NEW YORK -- Kroger Co., Cincinnati, said it is using its massive buying power to negotiate "coordinated purchases" from suppliers in order to drive down product prices and cut transport and warehousing costs.

Joseph A. Pichler, chairman and chief executive officer, told a group of investors here last week that the move was part of a strategy to use Kroger's geographic diversity and marketplace dominance to lower prices on grocery items and other merchandise.

The initiative is also designed to reduce inventory costs in Kroger's warehouses by moving product "upstream" and freeing space.

"We'll use cost efficiencies of our $25 billion sales to negotiate additional coordinated purchases from suppliers," Pichler told investors at the annual Donaldson, Lufkin & Jenrette Food Retailing Conference. "Notice I said 'coordinated,' not 'centralized.' "

Kroger has set up four "consolidation warehouses" that are currently servicing all 16 Kroger divisions.
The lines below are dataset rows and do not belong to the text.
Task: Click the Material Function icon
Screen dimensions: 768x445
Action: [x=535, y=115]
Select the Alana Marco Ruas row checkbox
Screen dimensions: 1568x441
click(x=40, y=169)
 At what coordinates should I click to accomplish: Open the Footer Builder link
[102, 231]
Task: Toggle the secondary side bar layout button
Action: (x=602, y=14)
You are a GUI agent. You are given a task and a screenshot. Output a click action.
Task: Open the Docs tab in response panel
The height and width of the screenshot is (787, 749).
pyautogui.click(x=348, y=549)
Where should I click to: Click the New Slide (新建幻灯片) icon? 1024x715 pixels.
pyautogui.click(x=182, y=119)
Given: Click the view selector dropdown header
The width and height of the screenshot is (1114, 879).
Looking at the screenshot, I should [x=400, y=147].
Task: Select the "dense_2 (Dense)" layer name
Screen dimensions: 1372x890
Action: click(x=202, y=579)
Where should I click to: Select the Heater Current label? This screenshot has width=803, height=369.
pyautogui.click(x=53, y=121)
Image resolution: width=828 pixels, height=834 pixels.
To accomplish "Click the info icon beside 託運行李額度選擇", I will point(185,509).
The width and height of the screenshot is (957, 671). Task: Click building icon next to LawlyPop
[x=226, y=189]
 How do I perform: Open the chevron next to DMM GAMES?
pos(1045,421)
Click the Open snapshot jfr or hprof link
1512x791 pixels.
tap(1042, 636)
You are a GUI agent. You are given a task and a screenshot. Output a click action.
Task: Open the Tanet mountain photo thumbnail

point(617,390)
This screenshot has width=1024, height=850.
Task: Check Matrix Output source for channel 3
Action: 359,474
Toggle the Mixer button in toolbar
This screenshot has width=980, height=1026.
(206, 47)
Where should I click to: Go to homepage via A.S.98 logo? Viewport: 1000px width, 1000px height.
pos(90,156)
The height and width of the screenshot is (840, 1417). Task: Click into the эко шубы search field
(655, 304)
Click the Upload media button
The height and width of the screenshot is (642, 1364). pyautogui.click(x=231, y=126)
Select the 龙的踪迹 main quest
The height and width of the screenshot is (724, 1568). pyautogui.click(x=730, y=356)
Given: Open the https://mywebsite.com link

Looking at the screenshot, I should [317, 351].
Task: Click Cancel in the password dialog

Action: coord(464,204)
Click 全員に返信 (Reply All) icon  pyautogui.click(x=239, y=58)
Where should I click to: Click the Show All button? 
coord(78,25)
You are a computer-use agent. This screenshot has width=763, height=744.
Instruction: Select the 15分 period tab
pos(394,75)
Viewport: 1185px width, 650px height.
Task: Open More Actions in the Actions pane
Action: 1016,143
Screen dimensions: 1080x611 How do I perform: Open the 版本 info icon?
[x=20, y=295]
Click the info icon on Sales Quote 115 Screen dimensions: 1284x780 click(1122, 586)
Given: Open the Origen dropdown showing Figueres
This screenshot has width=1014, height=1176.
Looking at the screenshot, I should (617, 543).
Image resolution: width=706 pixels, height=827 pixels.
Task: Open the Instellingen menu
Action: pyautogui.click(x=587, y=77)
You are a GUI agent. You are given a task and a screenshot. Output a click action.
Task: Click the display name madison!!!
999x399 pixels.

These facilities (located in Fountain, Colo.; Bluffton, Ind.; Cleveland, Tenn.; and Portland, Tenn.) allow the company to buy and ship health and beauty care, general merchandise, grocery, private-label and slow-turning merchandise in whole truckload quantities, cutting product costs, Pichler said.

Kroger has also reduced logistics costs with the warehouse consolidation, which includes an increase in cross docking and a reduction in inbound freight costs, Pichler said. In addition, the company has closed two warehouses, cutting costs further, Pichler said.

"Our fundamental strategy is to achieve the responsiveness of decentralized merchandising and operating authority, combined with the economies of scale available from coordinating volume-based activity across our $25 billion size," Pichler said. "We want to have our cake and eat it too."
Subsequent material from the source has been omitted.